(Beginning of Data for processing)

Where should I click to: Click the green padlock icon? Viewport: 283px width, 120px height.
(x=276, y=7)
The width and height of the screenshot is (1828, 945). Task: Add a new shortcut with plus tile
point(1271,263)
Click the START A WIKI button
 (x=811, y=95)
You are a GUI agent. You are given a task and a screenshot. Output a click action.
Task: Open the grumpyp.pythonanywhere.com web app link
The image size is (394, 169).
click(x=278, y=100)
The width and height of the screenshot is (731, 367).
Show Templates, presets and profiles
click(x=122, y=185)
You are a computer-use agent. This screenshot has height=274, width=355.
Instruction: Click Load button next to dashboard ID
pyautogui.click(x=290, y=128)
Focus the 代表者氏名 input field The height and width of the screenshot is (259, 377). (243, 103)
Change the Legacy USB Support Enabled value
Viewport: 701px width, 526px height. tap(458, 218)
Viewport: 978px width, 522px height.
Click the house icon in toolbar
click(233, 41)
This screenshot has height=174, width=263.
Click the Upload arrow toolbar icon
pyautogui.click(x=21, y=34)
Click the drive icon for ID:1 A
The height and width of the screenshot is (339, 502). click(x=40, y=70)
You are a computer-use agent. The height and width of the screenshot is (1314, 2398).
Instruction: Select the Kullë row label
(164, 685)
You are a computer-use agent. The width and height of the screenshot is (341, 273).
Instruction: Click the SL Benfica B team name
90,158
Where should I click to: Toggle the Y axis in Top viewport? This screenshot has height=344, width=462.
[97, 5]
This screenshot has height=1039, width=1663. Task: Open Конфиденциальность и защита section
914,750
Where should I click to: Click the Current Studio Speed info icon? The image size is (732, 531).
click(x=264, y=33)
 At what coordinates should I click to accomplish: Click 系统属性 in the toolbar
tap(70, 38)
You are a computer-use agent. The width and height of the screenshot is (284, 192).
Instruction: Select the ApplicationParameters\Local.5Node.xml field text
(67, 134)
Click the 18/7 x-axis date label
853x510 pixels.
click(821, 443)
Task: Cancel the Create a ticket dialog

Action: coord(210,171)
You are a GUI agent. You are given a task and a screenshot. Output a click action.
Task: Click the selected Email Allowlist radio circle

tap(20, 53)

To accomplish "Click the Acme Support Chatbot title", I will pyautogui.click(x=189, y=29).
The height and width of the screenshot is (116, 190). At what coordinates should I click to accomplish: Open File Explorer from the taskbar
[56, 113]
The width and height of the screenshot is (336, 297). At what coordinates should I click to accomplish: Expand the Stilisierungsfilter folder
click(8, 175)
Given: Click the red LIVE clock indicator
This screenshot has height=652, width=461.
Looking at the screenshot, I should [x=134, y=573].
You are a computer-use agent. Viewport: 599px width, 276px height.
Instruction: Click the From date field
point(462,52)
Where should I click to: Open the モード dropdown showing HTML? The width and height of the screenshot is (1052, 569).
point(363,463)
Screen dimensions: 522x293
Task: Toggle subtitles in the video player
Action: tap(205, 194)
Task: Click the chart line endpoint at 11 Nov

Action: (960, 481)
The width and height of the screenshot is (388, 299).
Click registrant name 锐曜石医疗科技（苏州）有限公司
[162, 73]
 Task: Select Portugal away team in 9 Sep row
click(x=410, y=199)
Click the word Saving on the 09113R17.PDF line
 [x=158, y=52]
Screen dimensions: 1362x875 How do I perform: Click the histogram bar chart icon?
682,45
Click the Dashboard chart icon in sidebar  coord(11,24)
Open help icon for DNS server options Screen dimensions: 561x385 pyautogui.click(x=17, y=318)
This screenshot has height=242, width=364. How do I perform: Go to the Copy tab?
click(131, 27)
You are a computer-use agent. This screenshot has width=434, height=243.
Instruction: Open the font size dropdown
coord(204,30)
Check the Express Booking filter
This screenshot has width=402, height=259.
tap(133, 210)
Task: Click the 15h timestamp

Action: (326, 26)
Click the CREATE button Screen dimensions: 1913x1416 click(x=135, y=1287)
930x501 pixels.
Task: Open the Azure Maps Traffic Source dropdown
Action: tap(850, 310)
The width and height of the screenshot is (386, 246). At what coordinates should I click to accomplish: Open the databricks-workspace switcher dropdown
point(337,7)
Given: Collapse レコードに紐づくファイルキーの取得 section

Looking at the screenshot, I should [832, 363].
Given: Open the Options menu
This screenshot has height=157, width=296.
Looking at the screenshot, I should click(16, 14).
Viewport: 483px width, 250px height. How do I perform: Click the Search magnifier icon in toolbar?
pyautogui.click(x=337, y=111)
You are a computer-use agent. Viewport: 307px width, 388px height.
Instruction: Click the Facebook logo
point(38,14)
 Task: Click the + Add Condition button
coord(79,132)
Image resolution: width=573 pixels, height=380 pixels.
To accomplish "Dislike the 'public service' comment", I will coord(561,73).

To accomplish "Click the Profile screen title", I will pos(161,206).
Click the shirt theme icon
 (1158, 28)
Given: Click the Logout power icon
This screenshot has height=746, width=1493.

(End of Data for processing)

Your answer must consist solely of the lines above between the line holding "The width and height of the screenshot is (1828, 945)." and the line holding "Viewport: 978px width, 522px height.", inclusive, copied exactly.

- Answer section
The width and height of the screenshot is (1828, 945). Task: Add a new shortcut with plus tile
point(1271,263)
Click the START A WIKI button
 (x=811, y=95)
You are a GUI agent. You are given a task and a screenshot. Output a click action.
Task: Open the grumpyp.pythonanywhere.com web app link
The image size is (394, 169).
click(x=278, y=100)
The width and height of the screenshot is (731, 367).
Show Templates, presets and profiles
click(x=122, y=185)
You are a computer-use agent. This screenshot has height=274, width=355.
Instruction: Click Load button next to dashboard ID
pyautogui.click(x=290, y=128)
Focus the 代表者氏名 input field The height and width of the screenshot is (259, 377). (243, 103)
Change the Legacy USB Support Enabled value
Viewport: 701px width, 526px height. tap(458, 218)
Viewport: 978px width, 522px height.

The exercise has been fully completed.